Defining Datasets and Transfering Between Them #34

philswatton · 2023-03-01T11:32:13Z

philswatton
Mar 1, 2023
Maintainer

Other Definitions of Datasets, Domains, and Tasks

To set up theroetical expectations, it would be good to have a rough definition of datasets to use. Initially, I considered using the definition from the optimal transport dataset distance paper, which is that a dataset $\mathcal{D}$ is a set of feature-label pairs $(x,y) \in \mathcal{X} \times \mathcal{Y}$, where $\mathcal{X}$ is a feature space and $\mathcal{Y}$ is a label space.

However, when thinking this definition through, it made me realise a few things, some more relevant, some less:

With e.g. CIFAR-10, the labels are known in advance. In many social science datasets though, you'll choose the labels from among the variables on offer (e.g. in the British Election Study, you might choose vote choice or ideology as your dependent variable). This doesn't necessarily seem relevant to mathematical definition per se, but it implies that if we use the definition above what is a dataset is task specific
- Thinking it through, it would also be strange from the perspective we normally understand the term 'dataset' to consider CIFAR-10 as a different dataset when using it for classification vs running a clustering algorithm on the images (i.e. not using the labels) or using the labels as inputs to generate images as outputs. But that's what this definition would entail! That's maybe not a bad thing, but something worth thinking about
In ML we only observe labels in advance when we're doing supervised learning. With unsupervised learning and reinforcement learning (?), we generate labels/actions.

I then considered the paper A Survey on Transfer Learning (originally linked An introduction to domain adaptation and transfer learning), which instead of defining a dataset defines a domain $\mathcal{D} = \{\mathcal{X}, P(X)\} $, where $\mathcal{X}$ is a feature space and $P(X)$ is a marginal distribution where $X = \{x_1, x_2, \ldots, x_n\} \in \mathcal{X}$. Given a specific domain, a task is denoted by $\mathcal{T} = \{\mathcal{Y}, f(\cdot)\}$, where $\mathcal{Y}$ is a label space and $f(\cdot)$ is a function that is learned from pairs of training data.

What I find helpful about this framework is both the fact with a small adjustment, it can be made more agnostic to which of the three broad types of learning is being performed.

Defining Transfer Learning

In the Survey on Transfer Learning paper, transfer learning is defined as starting from a source domain $\mathcal{D}_S$ and learning task $\mathcal{T}_S$, and a target domain $\mathcal{D}_T$ and learning task $\mathcal{T}_T$, using the knowledge from $\mathcal{D}_S$ and $\mathcal{T}_S$ to aid in the learning of $f_T(\cdot)$.

An imporant condition is that either $\mathcal{D}_S \neq \mathcal{D}_T$ or $\mathcal{T}_S \neq \mathcal{T}_T$. If neither of these conditions are true, we are no longer performing transfer learning.

The first condition implies that either $\mathcal{X}_S \neq \mathcal{X}_T$ or $P_S(X) \neq P_T(X)$. So either the feature space must be different, or the marginal distribution of variables drawn from that feature space must be different. If we consider learning $f(\cdot)$ as learning $P(Y|X)$, then the second condition implies that either $\mathcal{Y}_S \neq \mathcal{Y}_T$ or $P(Y_S|X_S) \neq P(Y_T|X_T)$.

§ **Extracted records**
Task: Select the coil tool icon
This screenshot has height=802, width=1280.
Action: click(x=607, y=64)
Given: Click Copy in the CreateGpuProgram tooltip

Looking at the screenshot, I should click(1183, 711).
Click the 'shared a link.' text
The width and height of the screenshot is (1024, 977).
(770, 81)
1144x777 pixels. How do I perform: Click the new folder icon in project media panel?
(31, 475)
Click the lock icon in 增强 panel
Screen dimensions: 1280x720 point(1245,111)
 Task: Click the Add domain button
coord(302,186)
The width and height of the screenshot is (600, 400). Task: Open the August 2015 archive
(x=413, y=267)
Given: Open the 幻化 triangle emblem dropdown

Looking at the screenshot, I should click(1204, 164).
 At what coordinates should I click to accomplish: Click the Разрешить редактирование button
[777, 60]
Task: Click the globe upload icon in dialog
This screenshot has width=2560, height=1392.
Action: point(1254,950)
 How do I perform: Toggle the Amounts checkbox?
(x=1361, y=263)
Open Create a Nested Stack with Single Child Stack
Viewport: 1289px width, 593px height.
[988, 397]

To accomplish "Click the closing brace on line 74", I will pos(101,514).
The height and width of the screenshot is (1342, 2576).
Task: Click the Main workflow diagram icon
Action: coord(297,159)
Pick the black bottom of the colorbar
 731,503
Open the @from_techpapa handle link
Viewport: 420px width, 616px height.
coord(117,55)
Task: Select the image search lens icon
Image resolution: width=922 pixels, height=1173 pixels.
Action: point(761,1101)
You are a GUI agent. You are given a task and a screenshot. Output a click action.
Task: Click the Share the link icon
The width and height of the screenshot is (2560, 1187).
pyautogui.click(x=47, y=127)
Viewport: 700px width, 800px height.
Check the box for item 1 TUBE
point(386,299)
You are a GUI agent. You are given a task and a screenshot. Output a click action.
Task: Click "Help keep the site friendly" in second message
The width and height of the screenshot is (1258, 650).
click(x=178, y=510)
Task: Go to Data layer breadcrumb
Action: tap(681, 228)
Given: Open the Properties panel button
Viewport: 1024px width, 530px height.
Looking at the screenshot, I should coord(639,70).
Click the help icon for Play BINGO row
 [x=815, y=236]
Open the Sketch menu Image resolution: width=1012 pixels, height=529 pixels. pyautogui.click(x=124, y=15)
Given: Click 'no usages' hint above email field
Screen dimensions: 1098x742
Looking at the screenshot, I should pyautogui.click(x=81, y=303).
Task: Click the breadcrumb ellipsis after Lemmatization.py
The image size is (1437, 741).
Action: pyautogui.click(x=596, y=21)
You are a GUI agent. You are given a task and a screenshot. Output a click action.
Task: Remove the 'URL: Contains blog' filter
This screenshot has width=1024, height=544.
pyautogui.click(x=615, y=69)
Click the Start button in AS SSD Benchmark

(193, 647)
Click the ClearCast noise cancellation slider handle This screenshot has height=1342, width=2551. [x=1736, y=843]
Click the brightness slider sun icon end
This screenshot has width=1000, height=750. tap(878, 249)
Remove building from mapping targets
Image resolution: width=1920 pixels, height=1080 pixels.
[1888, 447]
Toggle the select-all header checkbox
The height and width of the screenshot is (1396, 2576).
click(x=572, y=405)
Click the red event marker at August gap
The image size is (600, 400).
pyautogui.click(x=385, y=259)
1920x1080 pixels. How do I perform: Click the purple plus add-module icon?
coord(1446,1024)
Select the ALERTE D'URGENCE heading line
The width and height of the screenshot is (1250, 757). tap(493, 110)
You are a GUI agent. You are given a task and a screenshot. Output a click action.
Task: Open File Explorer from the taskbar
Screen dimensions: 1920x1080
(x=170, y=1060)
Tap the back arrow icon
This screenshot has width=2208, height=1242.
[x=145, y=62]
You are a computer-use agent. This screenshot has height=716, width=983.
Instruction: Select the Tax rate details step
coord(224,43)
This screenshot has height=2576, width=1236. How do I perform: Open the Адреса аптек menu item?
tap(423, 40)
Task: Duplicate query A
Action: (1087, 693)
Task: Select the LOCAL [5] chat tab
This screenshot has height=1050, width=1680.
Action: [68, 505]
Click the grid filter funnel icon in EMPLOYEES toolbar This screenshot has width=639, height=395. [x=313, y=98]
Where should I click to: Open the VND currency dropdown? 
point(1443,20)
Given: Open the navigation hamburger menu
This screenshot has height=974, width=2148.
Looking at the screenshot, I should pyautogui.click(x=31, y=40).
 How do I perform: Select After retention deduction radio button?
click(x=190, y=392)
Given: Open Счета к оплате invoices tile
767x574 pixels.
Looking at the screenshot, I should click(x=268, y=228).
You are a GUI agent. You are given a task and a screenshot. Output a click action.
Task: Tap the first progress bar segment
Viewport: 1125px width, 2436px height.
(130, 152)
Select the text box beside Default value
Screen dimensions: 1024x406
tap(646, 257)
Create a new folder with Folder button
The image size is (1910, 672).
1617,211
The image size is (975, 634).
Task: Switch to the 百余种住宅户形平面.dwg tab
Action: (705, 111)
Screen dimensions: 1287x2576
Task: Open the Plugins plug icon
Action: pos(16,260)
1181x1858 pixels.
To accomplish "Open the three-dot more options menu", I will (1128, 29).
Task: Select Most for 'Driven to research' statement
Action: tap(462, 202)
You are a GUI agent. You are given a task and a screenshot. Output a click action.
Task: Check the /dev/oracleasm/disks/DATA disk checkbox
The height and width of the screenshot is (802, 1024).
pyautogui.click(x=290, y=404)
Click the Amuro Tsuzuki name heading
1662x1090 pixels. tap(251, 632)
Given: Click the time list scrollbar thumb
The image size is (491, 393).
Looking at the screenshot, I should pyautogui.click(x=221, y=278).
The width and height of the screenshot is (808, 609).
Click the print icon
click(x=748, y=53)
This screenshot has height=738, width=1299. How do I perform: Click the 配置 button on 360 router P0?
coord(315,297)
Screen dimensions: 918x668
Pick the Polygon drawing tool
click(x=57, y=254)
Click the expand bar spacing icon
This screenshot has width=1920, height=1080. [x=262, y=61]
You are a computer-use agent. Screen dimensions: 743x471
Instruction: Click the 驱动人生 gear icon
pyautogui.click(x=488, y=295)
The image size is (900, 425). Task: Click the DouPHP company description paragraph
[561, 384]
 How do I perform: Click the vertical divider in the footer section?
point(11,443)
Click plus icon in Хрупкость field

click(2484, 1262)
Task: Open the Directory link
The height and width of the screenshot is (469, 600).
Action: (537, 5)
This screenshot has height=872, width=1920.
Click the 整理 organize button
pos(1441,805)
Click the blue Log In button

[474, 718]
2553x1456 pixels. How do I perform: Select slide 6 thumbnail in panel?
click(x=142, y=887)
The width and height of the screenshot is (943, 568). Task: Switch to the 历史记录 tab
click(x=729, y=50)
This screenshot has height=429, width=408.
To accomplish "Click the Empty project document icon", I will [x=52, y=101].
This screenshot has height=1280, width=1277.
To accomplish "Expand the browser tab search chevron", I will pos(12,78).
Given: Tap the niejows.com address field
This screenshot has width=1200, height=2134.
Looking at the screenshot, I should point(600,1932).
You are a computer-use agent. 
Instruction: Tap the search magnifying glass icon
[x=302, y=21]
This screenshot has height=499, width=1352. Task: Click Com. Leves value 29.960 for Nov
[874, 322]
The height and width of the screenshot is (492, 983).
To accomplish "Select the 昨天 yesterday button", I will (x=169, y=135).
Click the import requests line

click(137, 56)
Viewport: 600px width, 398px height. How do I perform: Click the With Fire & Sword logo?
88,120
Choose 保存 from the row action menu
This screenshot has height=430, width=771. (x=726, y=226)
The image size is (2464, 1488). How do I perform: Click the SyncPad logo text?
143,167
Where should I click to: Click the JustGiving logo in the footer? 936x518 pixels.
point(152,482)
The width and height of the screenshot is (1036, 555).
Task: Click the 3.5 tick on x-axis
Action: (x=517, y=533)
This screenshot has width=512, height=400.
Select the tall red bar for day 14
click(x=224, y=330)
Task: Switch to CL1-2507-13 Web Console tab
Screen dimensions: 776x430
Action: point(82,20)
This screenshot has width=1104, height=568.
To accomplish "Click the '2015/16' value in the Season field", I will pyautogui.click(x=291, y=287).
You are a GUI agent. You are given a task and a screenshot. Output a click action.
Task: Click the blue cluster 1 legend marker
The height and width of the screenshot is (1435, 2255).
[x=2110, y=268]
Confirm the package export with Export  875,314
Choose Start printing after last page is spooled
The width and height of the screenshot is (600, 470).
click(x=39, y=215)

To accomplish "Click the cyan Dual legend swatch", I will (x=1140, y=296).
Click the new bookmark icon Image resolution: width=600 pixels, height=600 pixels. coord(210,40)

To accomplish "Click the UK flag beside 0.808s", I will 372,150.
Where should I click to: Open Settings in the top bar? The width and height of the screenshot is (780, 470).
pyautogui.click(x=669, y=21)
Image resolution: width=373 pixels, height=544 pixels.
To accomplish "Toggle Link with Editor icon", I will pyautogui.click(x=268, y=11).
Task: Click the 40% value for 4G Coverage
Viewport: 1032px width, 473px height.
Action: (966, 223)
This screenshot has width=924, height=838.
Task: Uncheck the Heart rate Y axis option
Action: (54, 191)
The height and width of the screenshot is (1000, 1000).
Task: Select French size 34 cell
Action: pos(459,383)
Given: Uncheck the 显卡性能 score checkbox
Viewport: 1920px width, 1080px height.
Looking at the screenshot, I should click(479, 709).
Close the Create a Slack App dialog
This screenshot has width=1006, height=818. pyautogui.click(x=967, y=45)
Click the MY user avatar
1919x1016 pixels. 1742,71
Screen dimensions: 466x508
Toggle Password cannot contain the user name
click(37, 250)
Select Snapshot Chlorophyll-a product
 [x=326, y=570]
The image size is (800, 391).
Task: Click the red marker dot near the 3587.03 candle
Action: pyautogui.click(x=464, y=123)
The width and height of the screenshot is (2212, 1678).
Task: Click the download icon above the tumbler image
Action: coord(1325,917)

§ **Written request A**
In the dataset definitions thread, what condition must hold for a problem to count as transfer learning?
§ **Written request B**
In the entries, change "legend" to "key" in the lines starting with the line containing "This screenshot has width=1104, height=568." and going on through the line containing "click(37, 250)", leaving everything else unchanged. Return only those lines.
The entries above have no connection to the dataset definitions thread.

§ **Right answer A**
Either the source domain differs from the target domain or the source task differs from the target task.

§ **Right answer B**
This screenshot has width=1104, height=568.
To accomplish "Click the '2015/16' value in the Season field", I will pyautogui.click(x=291, y=287).
You are a GUI agent. You are given a task and a screenshot. Output a click action.
Task: Click the blue cluster 1 key marker
The height and width of the screenshot is (1435, 2255).
[x=2110, y=268]
Confirm the package export with Export  875,314
Choose Start printing after last page is spooled
The width and height of the screenshot is (600, 470).
click(x=39, y=215)

To accomplish "Click the cyan Dual key swatch", I will (x=1140, y=296).
Click the new bookmark icon Image resolution: width=600 pixels, height=600 pixels. coord(210,40)

To accomplish "Click the UK flag beside 0.808s", I will 372,150.
Where should I click to: Open Settings in the top bar? The width and height of the screenshot is (780, 470).
pyautogui.click(x=669, y=21)
Image resolution: width=373 pixels, height=544 pixels.
To accomplish "Toggle Link with Editor icon", I will pyautogui.click(x=268, y=11).
Task: Click the 40% value for 4G Coverage
Viewport: 1032px width, 473px height.
Action: (966, 223)
This screenshot has width=924, height=838.
Task: Uncheck the Heart rate Y axis option
Action: (54, 191)
The height and width of the screenshot is (1000, 1000).
Task: Select French size 34 cell
Action: pos(459,383)
Given: Uncheck the 显卡性能 score checkbox
Viewport: 1920px width, 1080px height.
Looking at the screenshot, I should click(479, 709).
Close the Create a Slack App dialog
This screenshot has width=1006, height=818. pyautogui.click(x=967, y=45)
Click the MY user avatar
1919x1016 pixels. 1742,71
Screen dimensions: 466x508
Toggle Password cannot contain the user name
click(37, 250)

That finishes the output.